Le Pakistan a commencé à développer un programme militaire près de 10 ans après l'Inde. Les éléments déclencheurs semblent avoir été la défaite rapide face à l'Inde en 1971 et la première explosion indienne de 1974. La bombe pakistanaise s'inscrit ainsi pleinement dans la rivalité avec l'Inde. A la différence de l'Inde, le programme nucléaire pakistanais est beaucoup plus militaire que civil. Il se veut aussi, au moins sous la direction d'Ali Bhutto, un projet politique pour le monde musulman.

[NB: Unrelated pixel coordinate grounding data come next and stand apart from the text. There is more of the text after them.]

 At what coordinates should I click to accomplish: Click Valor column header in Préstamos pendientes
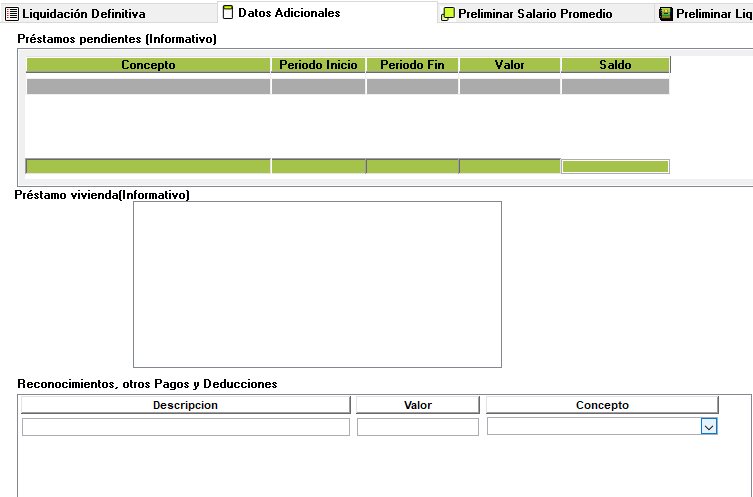tap(509, 65)
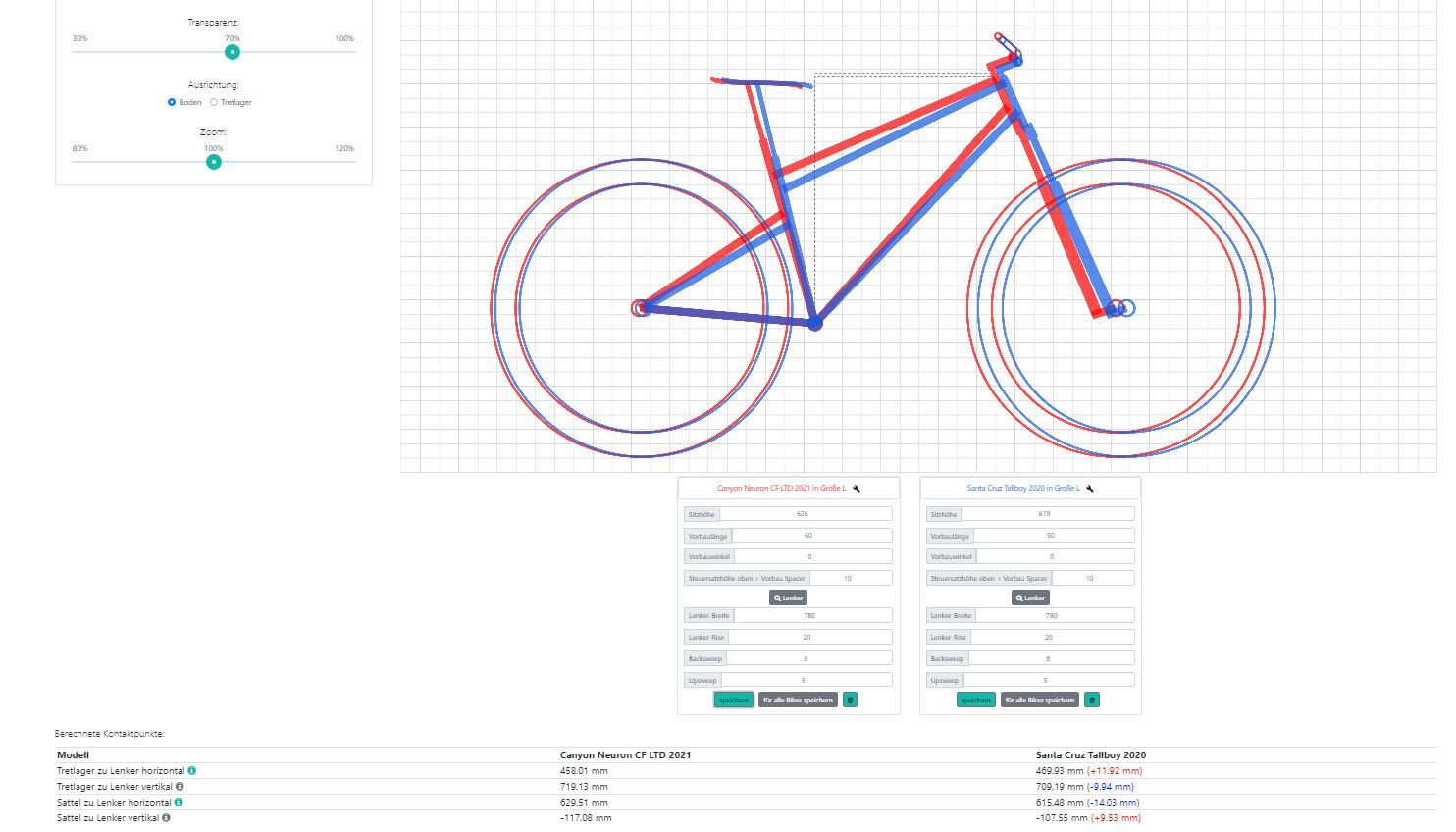Click the wrench icon beside Canyon Neuron title

(857, 489)
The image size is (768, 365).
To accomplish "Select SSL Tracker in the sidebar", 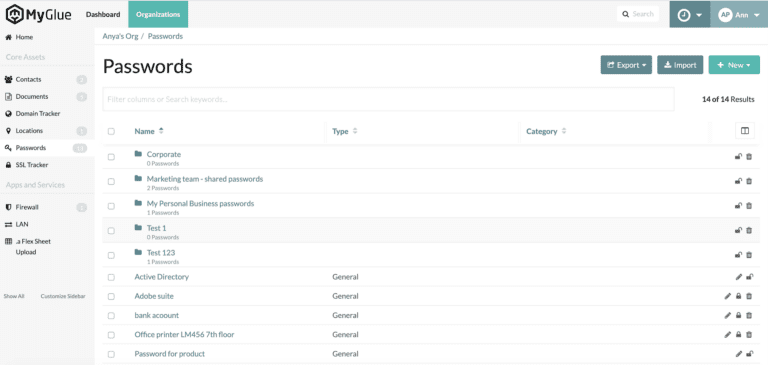I will pyautogui.click(x=32, y=165).
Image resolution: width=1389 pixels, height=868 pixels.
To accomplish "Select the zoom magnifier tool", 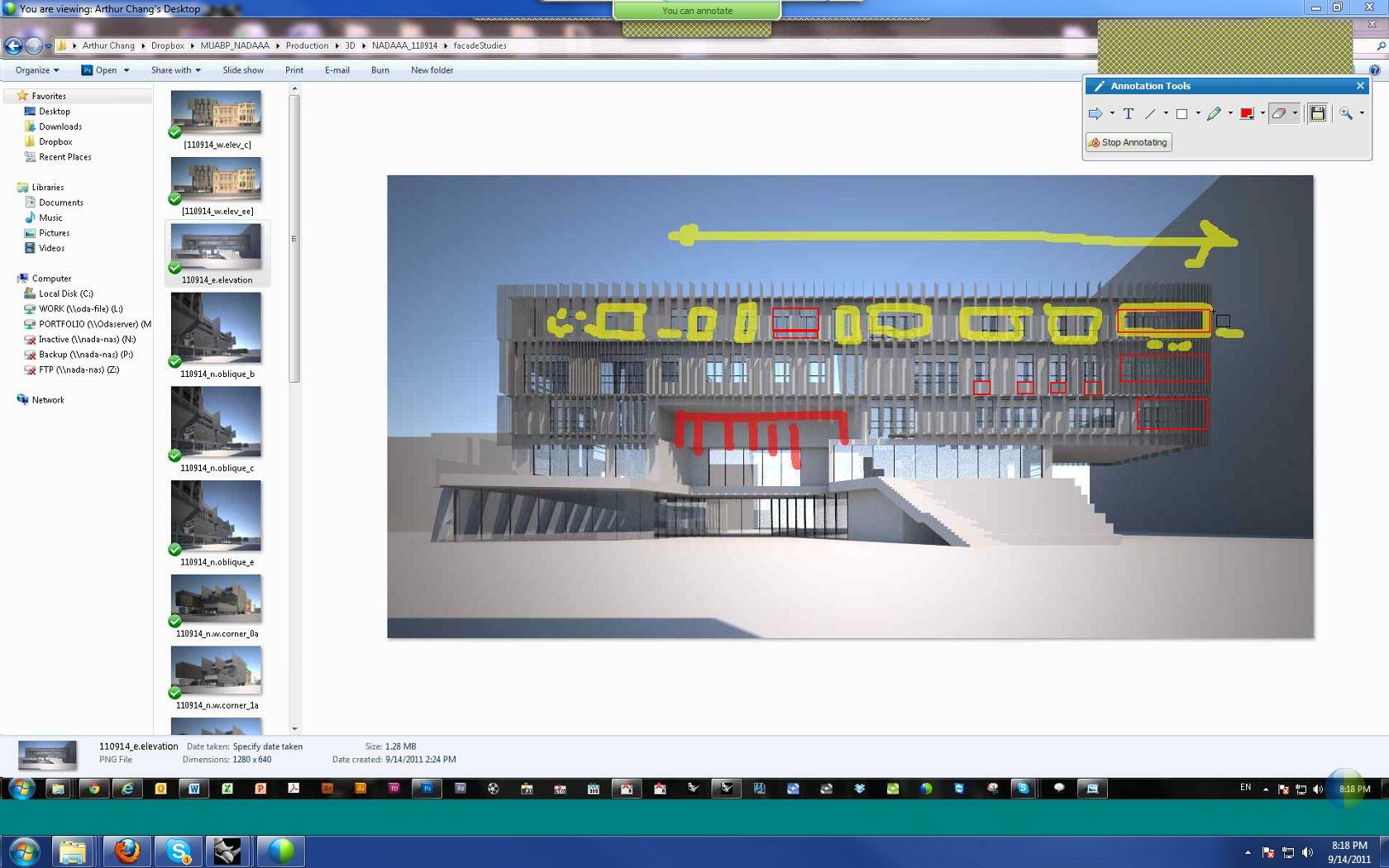I will click(1346, 114).
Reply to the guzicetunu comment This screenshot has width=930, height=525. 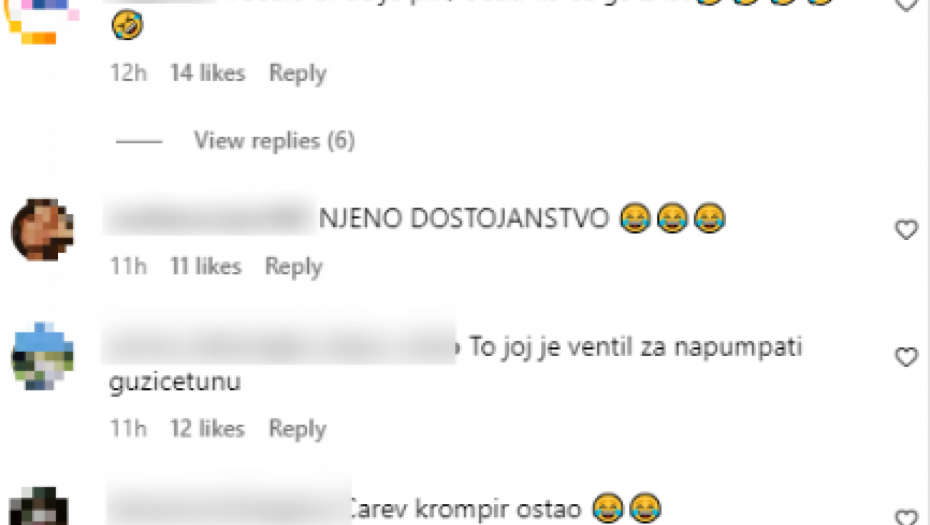pyautogui.click(x=298, y=428)

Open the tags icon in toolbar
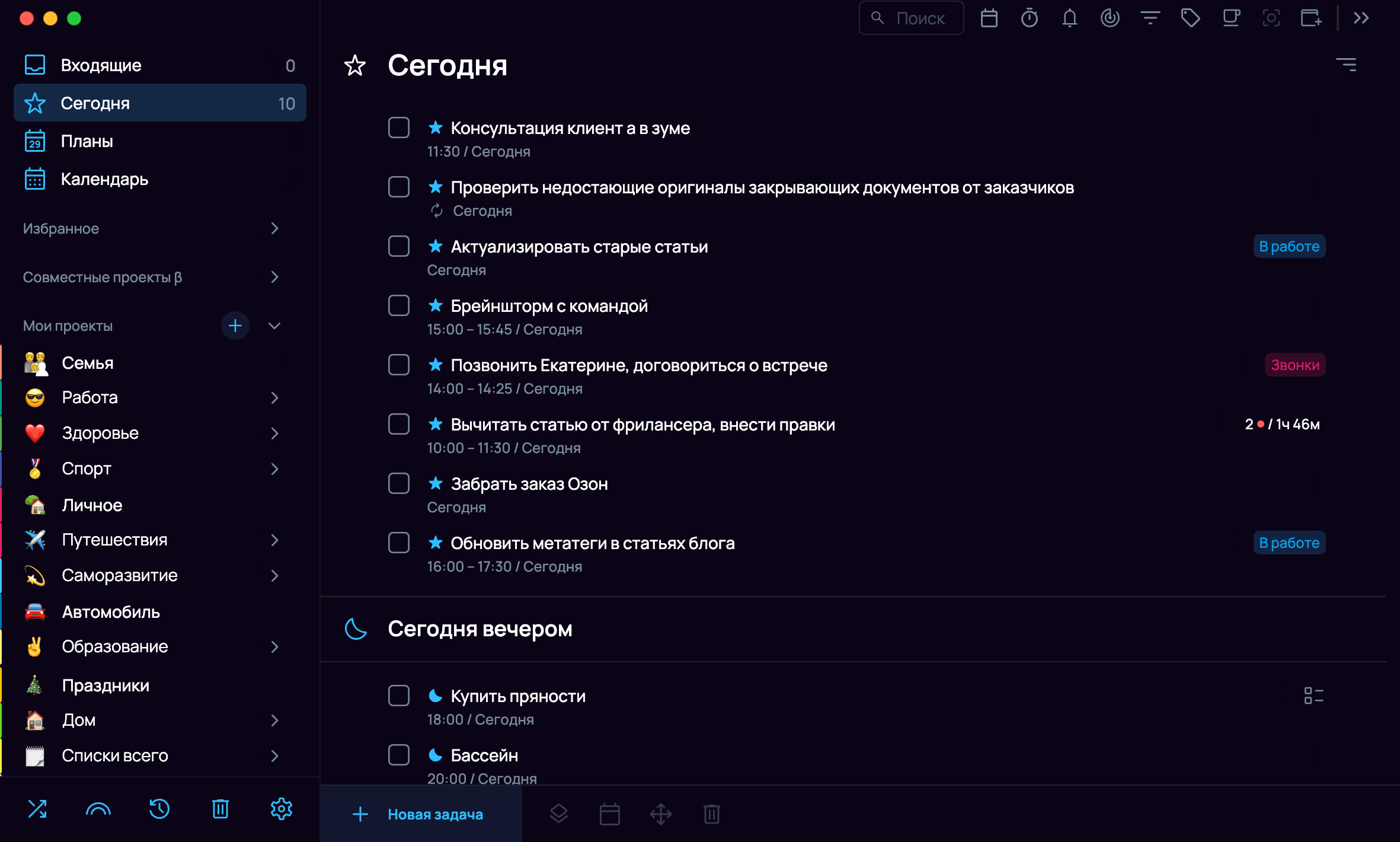pos(1190,18)
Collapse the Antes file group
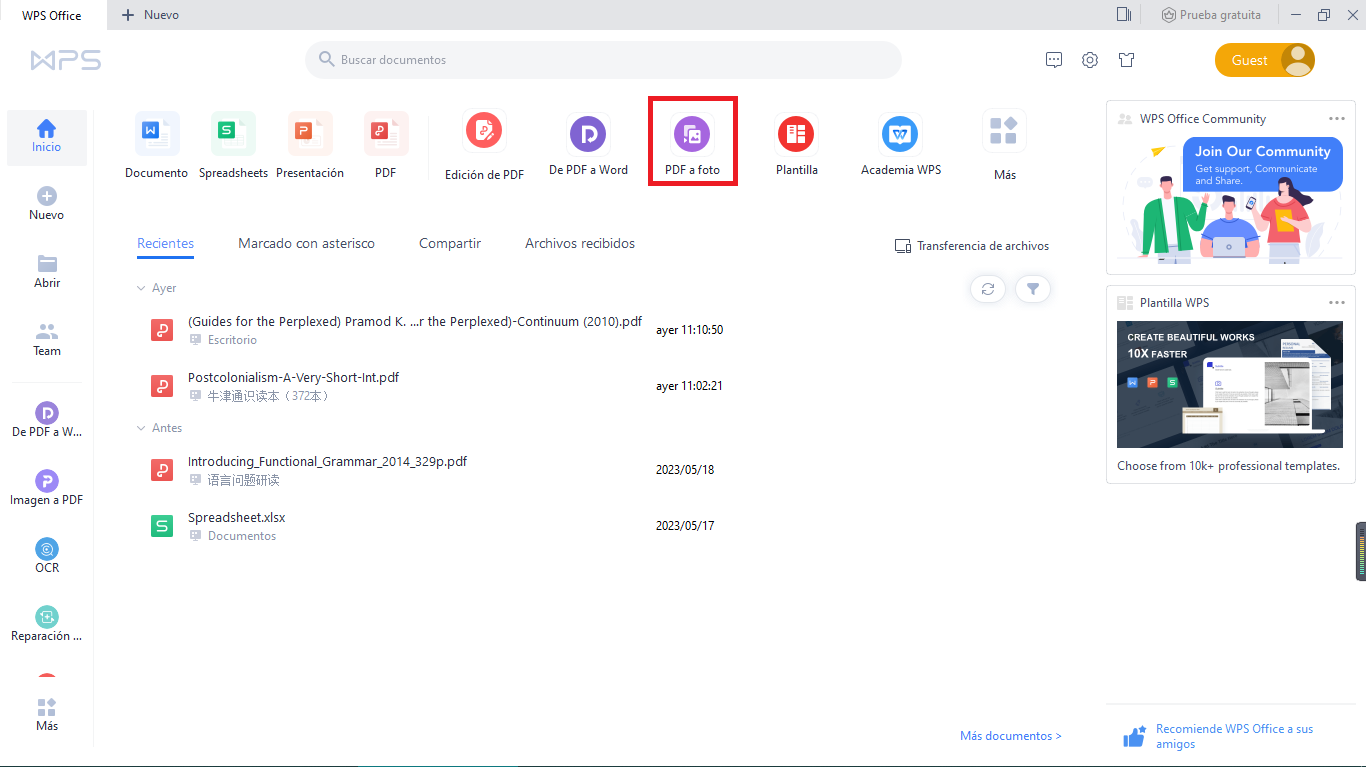The width and height of the screenshot is (1366, 767). pos(141,428)
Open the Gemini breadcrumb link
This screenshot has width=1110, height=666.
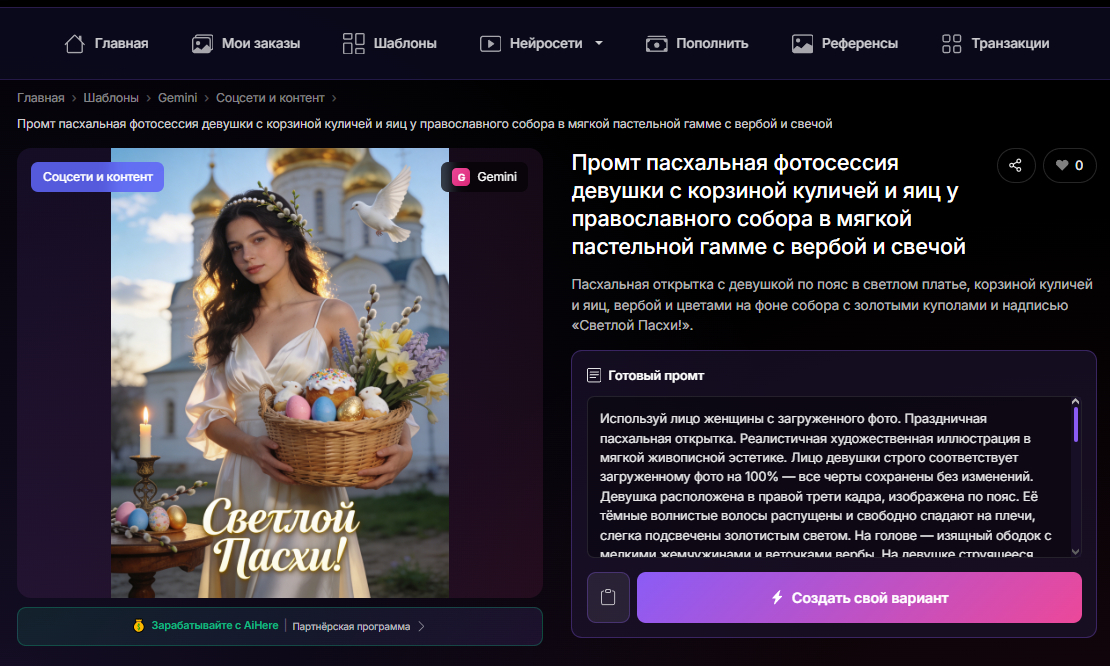pos(177,98)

C'est l'idée de « bombe islamique ». Le Pakistan deviendrait ainsi le leader du monde musulman en lui assurant une revanche historique vis à vis de l'Occident et en lui offrant sa « protection nucléaire ».

Le programme nucléaire militaire pakistanais a été mené avec l'appui de pays étrangers, notamment de la Chine. Dans le domaine balistique, on retrouve la présence de la Chine et de la Corée du Nord.

Plus que pour l'Inde, le coût de ce programme d'armement nucléaire a été un problème pour le Pakistan. On rapporte qu'Ali Bhutto déclarait les Pakistanais prêts à « manger de l'herbe » pour permettre à leur pays de se doter de l'arme atomique.